··· Metin alıntısı

Türkiye İç Denetim Enstitüsünün kuruluşunun 30. yıldönümünü kutlamaya sayılı ay kala, Enstitümüzün kurumsal belleğinde saklı, birikmiş anılarımın yer aldığı hatıra defterimin sayfalarından canlanan anekdotları 30. Yıl vesilesiyle paylaşmaya devam ediyorum.

Ortak bir hayalin gönüllü emek ve fedakârlıkla yoğrulmuş öyküsü olarak ifade ettiğimiz Enstitümüzün kuruluşunu, 30 yıl önce düzenlediğimiz “Uluslararası İç Denetim Sempozyumu” ile iş ve meslek dünyasına ilan ederken “Bugün, biz iç denetçiler için heyecan dolu, tarihi bir gün…” sözleriyle sempozyum katılımcılarını selamlıyordum.

Bir yürek gibi alanımızdaki en yeni bilgi ve deneyimleri toplayıp, işleyip, dağıtarak, paylaşarak, kendi alanımızda Türkiye’nin yüreği olmak üzere 30 yıl önce başlattığımız mesleki örgütlenme, bugün, iş ve meslek dünyamızın gönüllerinde çarpan bir yürek oldu…

Yıllar önce ortak akılla attığımız tohumun nasıl da serpilip, geliştiğini, başarılı pek çok çalışmaya imza attığımızı görüyorum.

······
··· Veri bölümü

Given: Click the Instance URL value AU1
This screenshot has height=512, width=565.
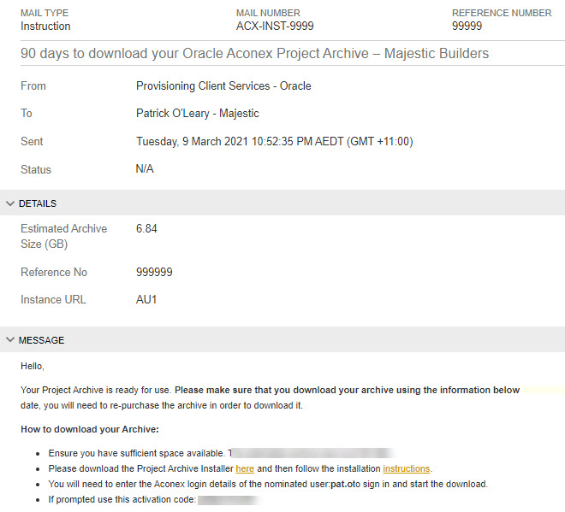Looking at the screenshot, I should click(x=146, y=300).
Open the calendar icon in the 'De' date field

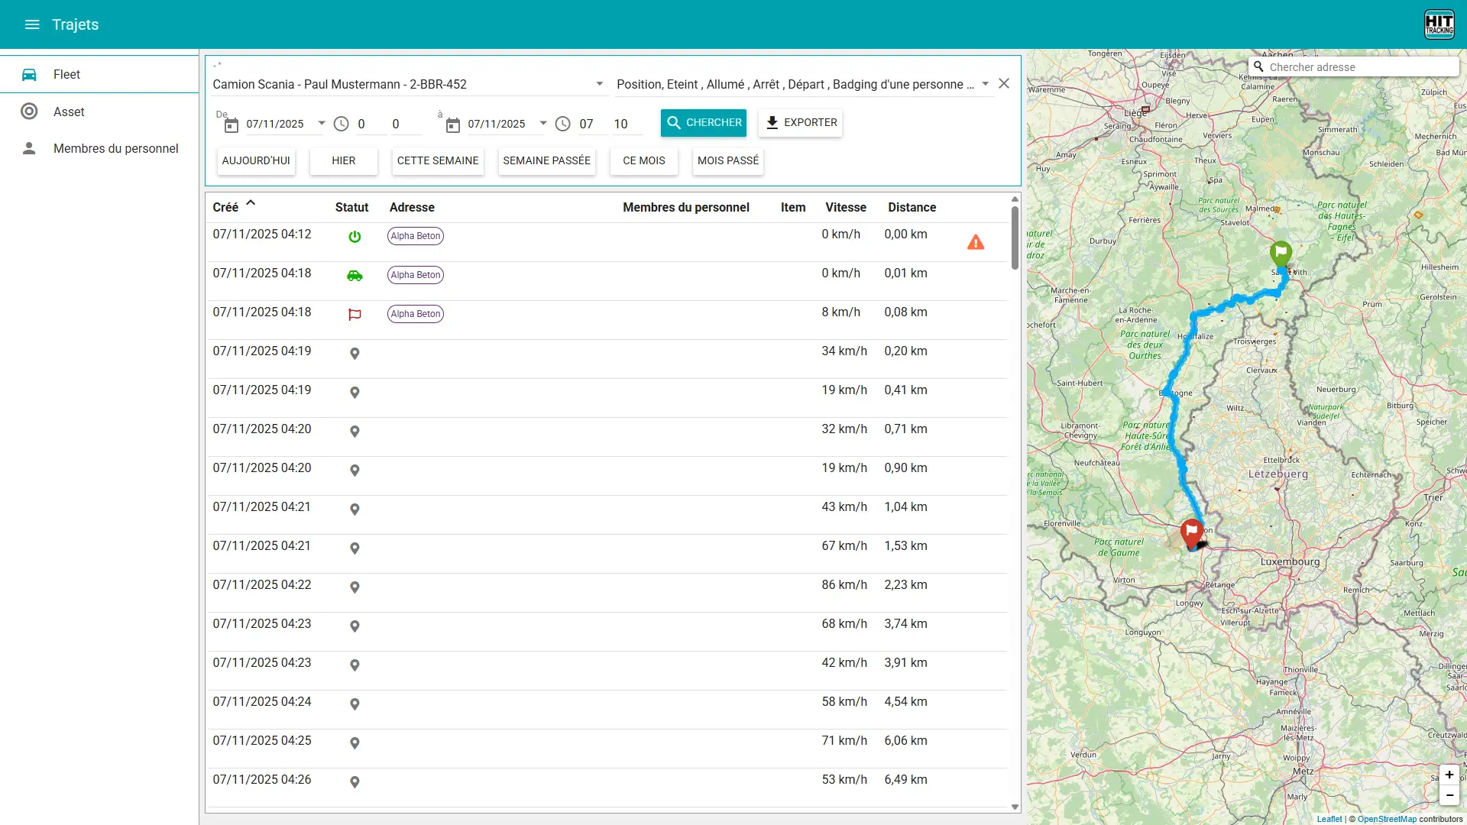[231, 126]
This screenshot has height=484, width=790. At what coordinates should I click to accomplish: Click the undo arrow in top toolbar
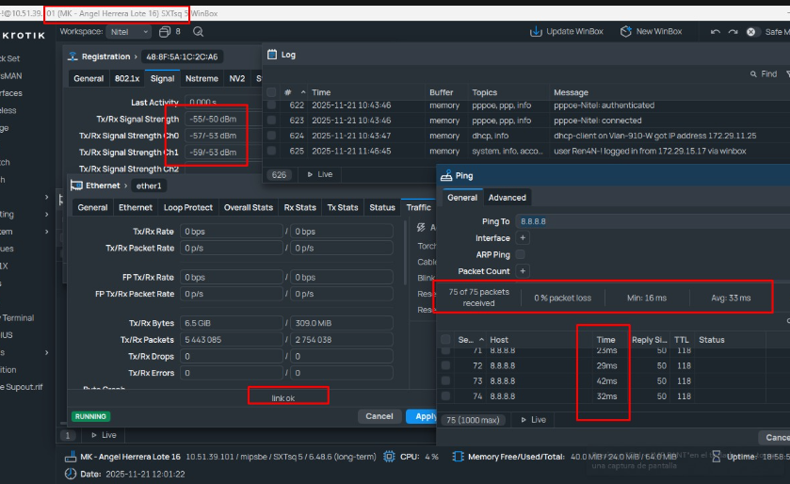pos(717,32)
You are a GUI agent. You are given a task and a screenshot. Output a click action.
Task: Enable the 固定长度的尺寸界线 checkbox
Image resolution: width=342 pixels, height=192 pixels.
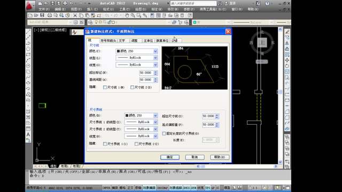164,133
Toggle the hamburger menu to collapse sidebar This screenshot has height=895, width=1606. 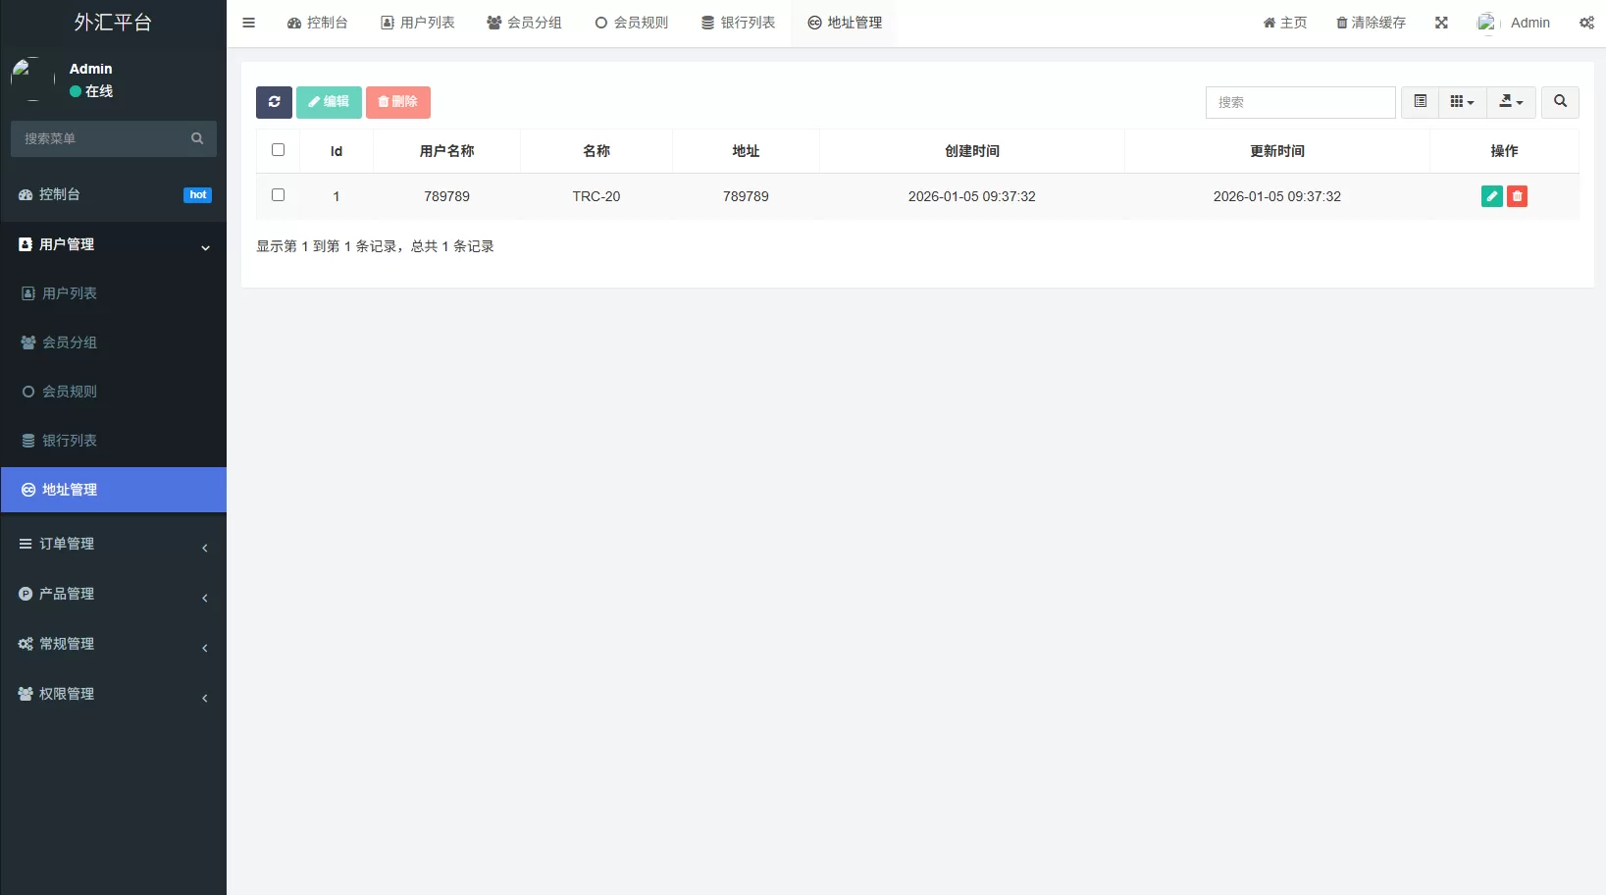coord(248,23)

······

§ Alıştırmalar:
1 > İç Denetim Enstitüsünün 30. yılına dair yazıda "Bir yürek gibi" ile başlayıp "imza attığımızı görüyorum." ile biten kısmı, bu ikisi de dahil olmak üzere, "tohumun" yerine "fidanın" yazarak yeniden verir misin?
2 > İç Denetim Enstitüsünün 30. yılına dair yazıyı son cümlesinden sonra sürdürür müsün?
Öğelere başvurmanıza gerek yok.

§ Yanıtlar:
1 >
Bir yürek gibi alanımızdaki en yeni bilgi ve deneyimleri toplayıp, işleyip, dağıtarak, paylaşarak, kendi alanımızda Türkiye’nin yüreği olmak üzere 30 yıl önce başlattığımız mesleki örgütlenme, bugün, iş ve meslek dünyamızın gönüllerinde çarpan bir yürek oldu…

Yıllar önce ortak akılla attığımız fidanın nasıl da serpilip, geliştiğini, başarılı pek çok çalışmaya imza attığımızı görüyorum.

2 >
O dönemin koşullarında Kurucu Yönetim Kurulumuz ve kurucu üyelerimiz gönüllü emekleri ve kendi imkânlarıyla mesleğimizin uluslararası temsilcilerinin de hazır bulunduğu, mesleğin küresel bilgi ve deneyimlerini paylaşacağı önemli bir organizasyonu gerçekleştirmek için gayret sarf ediyordu.

Ülkemizde iç denetim alanında ilk defa ve mesleğin uluslararası temsilcilerinin de katılımı ile gerçekleştirilen etkinliğe 300’ü aşkın katılım sağlanması, mesleki örgütlenmenin gelişimi ve geleceği adına öncüsü olduğumuz girişimin başarısı için bizleri cesaretlendiriyordu.

1994 yılında 4 kişi ile başlatılan bir girişimin, 1995 yılında 47 kişi ile kuruluşu gerçekleştirilen “Enstitü” olarak kurumsal kimliğe dönüşmesi ve 300’ü aşkın katılımlı bir etkinlik düzenlemesi, paylaşarak gelişmek, katılımla ilerlemek prensibi ile çıkılan yolda başarının sürdürülebilir olacağı konusunda umutlandırıyordu.

Birbirinden farklı kurumların temsilcileri olan bizleri buluşturan, bir araya getiren, birlikte paylaşım ve katılım arzumuzu harekete geçiren, farklılıklarımızın zenginliğini, birlikteliğimizin sinerjisi ile değer yaratan bir güce dönüştüren bir girişimin ilk kurumsal faaliyeti olan “Uluslararası İç Denetim Sempozyumu”, açılış konuşmaları ve sunulan bildirileri ile kitap haline getirilerek Enstitümüzün ilk yayını olarak kurumsal belleğimizde yerini alıyordu.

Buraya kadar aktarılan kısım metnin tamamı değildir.